**Supplied material**:
# # # #

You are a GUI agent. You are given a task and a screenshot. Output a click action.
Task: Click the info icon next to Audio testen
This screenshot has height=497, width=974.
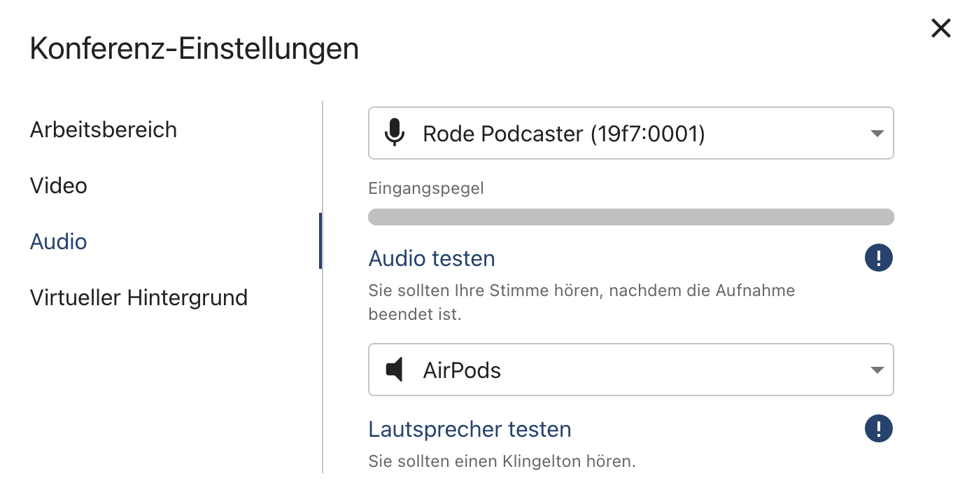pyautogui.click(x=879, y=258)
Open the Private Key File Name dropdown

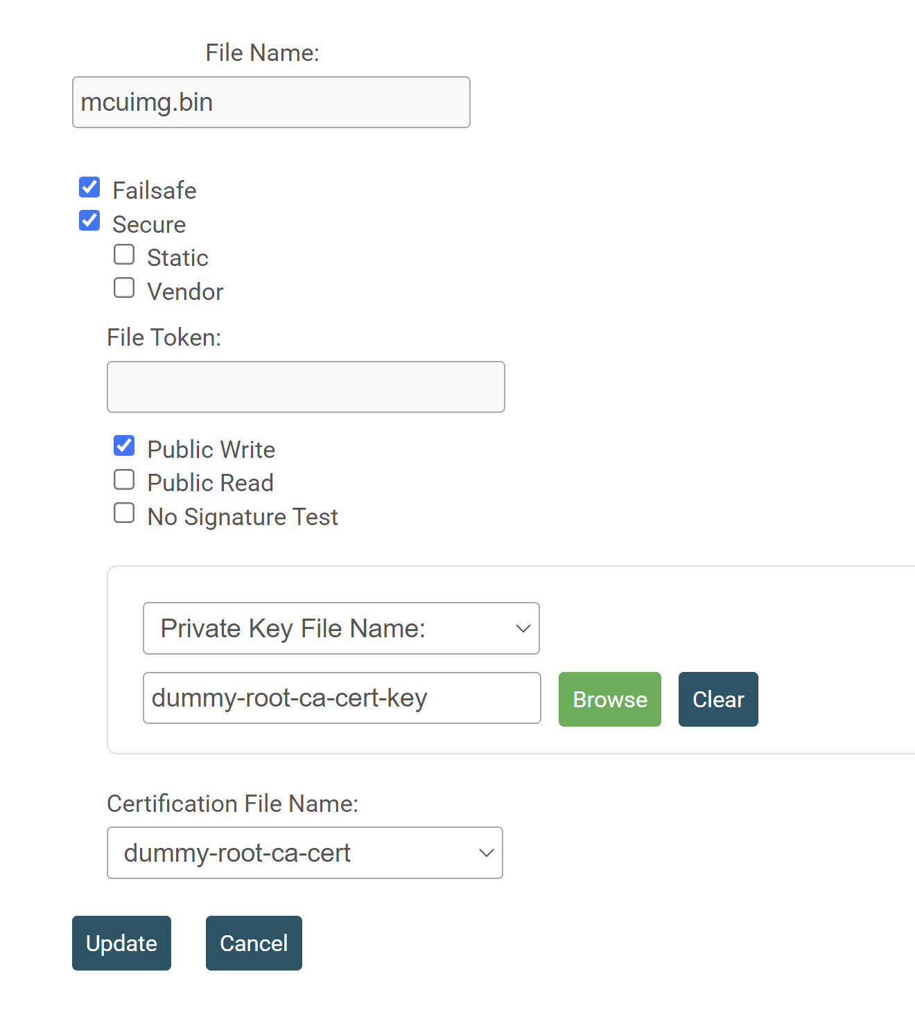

# # # #

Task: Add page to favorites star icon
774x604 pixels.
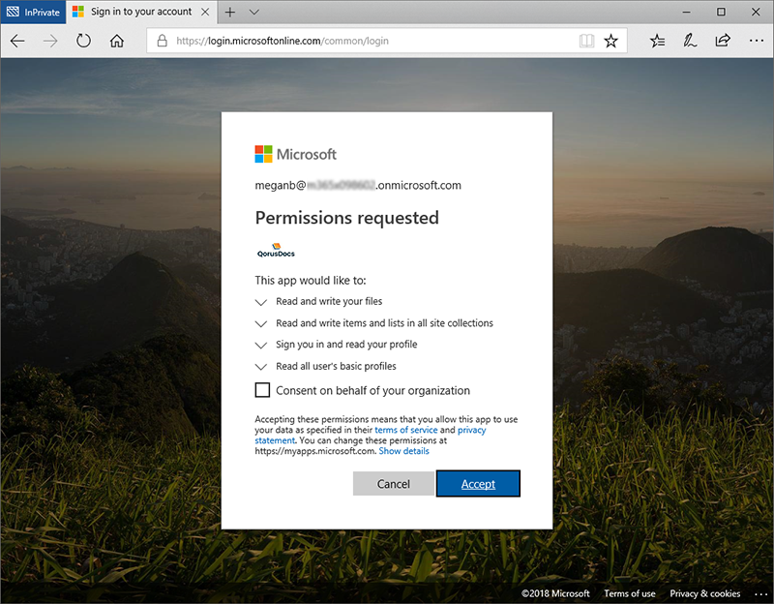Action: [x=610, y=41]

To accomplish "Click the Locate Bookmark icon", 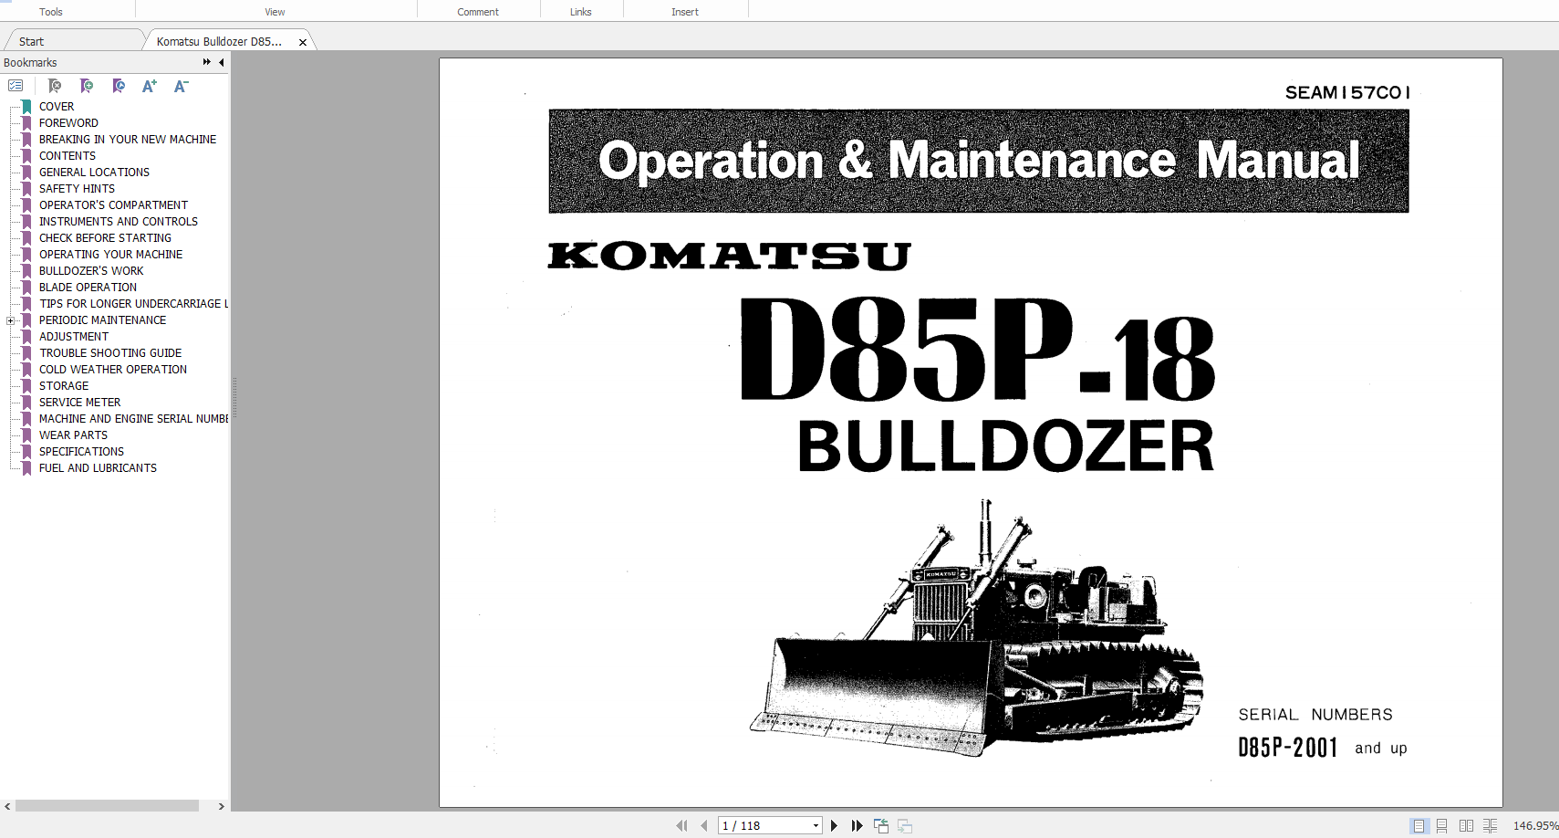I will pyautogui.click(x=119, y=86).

# # # #

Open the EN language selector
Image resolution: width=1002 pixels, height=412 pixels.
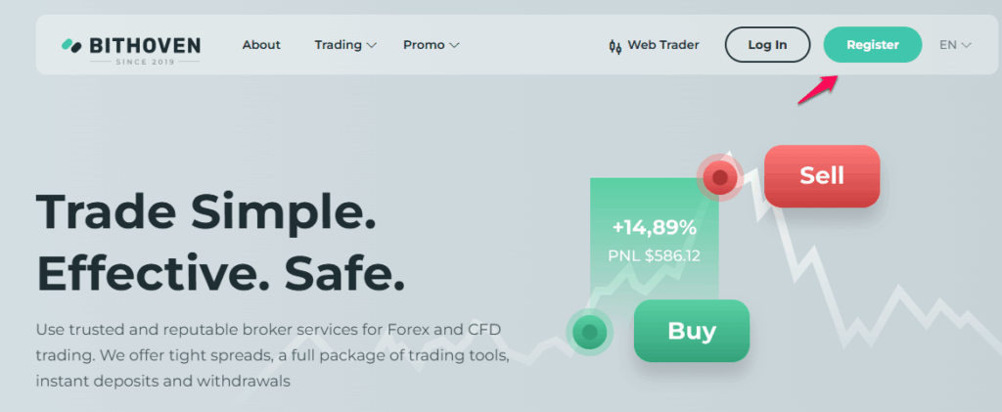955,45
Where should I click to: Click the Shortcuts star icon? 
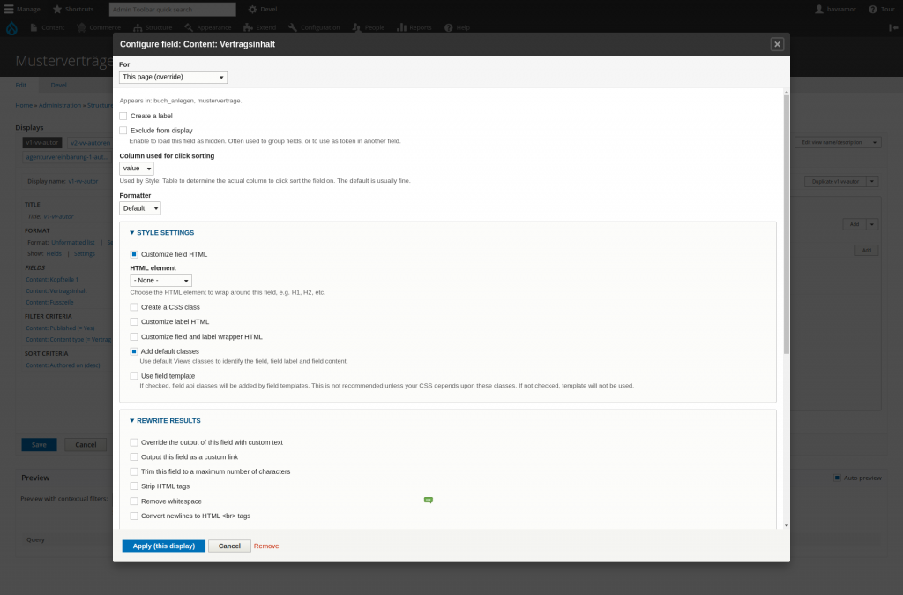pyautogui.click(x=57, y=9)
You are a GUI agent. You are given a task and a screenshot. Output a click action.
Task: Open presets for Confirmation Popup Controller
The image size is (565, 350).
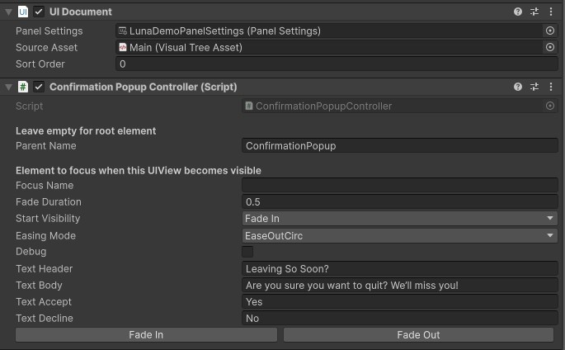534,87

# # # #

Find each line of the material above that contains the word "star", and copy those lines.

Task: Add page to favorites star icon
Where should I click to: Click the Shortcuts star icon? 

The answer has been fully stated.